Em dezembro, o Ministério da Economia previu que as contas públicas teriam déficit primário de R$ 844,2 bilhões no ano, com a dívida bruta chegando a 93,3% do PIB. A projeção mais recente do mercado era de uma dívida bruta de 92,50%, segundo levantamento da pasta.
De acordo com Rachel de Sá, analista de macroeconomia da XP, o resultado melhor do que o esperado reflete recuperação “relativamente forte e rápida” da arrecadação e despesa abaixo do projetado com gastos previdenciários e relacionados à Covid-19.
“Olhando para o futuro, entendemos que os resultados fiscais melhores do que o esperado para 2020, principalmente o nível de endividamento, trazem um alívio temporário para 2021”, disse a economista em nota. “No entanto, o Orçamento extremamente apertado ainda representa um desafio extremamente relevante para a gestão fiscal neste ano.”
O próprio presidente do Banco Central, Roberto Campos Neto, afirmou nesta semana que o resultado da dívida bruta havia surpreendido positivamente, mas que o movimento refletia principalmente um efeito estatístico, já que o PIB caiu menos do que o esperado.
“Achava importante dizer porque eu tenho visto algumas pessoas escrevendo, dado que foi melhor, então a gente tem mais espaço (para gastar)”, disse Campos Neto. “Na verdade, grande parte do efeito foi estatístico. A gente tem uma melhora de fato no primário, que é no que não foi gasto, mas é muito menor do que o efeito estatístico.”
A dívida bruta subiu o equivalente a 15 pontos percentuais sobre 2019, e o patamar atual está entre os mais elevados dos países emergentes, segundo dados do Fundo Monetário Internacional (FMI). A dívida líquida aumentou para 63% do PIB em 2020, ante 54,6% do PIB no final de 2019.
O aumento do endividamento se deu em meio à redução dos gastos com juros, que atingiram no ano passado o equivalente a 4,22% do PIB, menor patamar da série do BC, iniciada em 2002, e frente a 4,96% do PIB em 2019.

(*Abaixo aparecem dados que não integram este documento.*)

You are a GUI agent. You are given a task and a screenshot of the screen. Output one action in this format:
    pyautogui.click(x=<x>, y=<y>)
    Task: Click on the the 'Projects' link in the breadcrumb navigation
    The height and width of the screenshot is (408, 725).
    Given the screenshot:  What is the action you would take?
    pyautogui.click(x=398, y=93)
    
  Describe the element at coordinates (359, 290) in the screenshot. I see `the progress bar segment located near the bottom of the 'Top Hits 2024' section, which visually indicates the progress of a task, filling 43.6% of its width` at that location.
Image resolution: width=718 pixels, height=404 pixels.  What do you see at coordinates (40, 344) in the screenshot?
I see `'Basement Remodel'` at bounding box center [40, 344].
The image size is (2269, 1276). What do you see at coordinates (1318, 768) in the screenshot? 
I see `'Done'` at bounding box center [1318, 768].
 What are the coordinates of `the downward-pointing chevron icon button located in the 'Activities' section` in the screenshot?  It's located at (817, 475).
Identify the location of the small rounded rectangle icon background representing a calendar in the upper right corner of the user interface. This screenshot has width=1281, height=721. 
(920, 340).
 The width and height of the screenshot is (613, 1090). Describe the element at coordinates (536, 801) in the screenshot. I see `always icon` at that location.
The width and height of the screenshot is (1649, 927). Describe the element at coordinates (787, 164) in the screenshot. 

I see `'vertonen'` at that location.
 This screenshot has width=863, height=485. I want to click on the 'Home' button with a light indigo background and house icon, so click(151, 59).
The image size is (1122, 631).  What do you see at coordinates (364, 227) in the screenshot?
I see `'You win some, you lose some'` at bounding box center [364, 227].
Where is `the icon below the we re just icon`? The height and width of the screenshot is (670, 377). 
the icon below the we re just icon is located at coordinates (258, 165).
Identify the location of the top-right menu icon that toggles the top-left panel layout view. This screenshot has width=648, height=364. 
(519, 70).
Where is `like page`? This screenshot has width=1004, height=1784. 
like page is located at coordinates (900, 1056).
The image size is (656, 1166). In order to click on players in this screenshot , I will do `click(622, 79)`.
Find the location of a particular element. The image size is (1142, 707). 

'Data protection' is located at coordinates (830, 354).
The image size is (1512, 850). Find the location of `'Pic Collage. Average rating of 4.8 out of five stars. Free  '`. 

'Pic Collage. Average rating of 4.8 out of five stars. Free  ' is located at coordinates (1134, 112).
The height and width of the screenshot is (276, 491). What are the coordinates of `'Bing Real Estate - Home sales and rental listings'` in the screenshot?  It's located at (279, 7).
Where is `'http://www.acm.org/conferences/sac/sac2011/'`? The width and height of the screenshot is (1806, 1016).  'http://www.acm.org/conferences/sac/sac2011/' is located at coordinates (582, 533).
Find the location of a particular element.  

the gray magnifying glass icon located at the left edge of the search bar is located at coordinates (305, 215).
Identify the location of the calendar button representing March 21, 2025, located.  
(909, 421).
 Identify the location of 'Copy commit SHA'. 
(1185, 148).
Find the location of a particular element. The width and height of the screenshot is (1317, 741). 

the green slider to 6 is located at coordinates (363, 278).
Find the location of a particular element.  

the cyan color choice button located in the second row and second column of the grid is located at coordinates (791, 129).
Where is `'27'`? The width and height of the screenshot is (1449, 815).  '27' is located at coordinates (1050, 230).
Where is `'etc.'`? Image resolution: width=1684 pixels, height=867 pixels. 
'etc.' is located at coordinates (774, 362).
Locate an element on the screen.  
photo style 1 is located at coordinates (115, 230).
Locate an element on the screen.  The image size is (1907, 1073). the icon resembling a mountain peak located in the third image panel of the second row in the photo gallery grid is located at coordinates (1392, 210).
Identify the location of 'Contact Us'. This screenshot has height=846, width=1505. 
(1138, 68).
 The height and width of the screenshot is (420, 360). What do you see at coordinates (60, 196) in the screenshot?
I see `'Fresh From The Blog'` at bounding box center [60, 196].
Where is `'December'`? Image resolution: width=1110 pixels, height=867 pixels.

A redução das despesas com juros acompanhou a queda da taxa Selic. O chefe do Departamento de Estatísticas do BC, Fernando Rocha, destacou que a redução teria sido ainda maior se não fossem as despesas da autoridade monetária com os contratos de swap tradicional, em que o BC perde quando há desvalorização do real.
Estados
Enquanto o governo federal fechou 2020 com rombo histórico, Estados e municípios conseguiram registrar superávit no ano da pandemia, de R$ 38,7 bilhões, ou 0,52% do PIB, melhor resultado desde 2011 (+0,75% do PIB). As contas dos entes regionais foram engordadas no ano por um repasse de 78 bilhões da União em auxílio por causa do coronavírus.
Questionado se os resultados fiscais indicariam que os pagamentos a Estados e municípios teriam sido excessivos, Rocha disse que o BC não tem condições de avaliar por não ter acesso às informações orçamentárias dos entes.
Em dezembro, o setor público registrou déficit primário de R$ 51,8 bilhões. Considerando também despesas com juros, o país teve déficit nominal de 75,8 bilhões de reais no mês.
No acumulado em 12 meses, o rombo primário equivale a 9,5% do PIB. (Com Reuters)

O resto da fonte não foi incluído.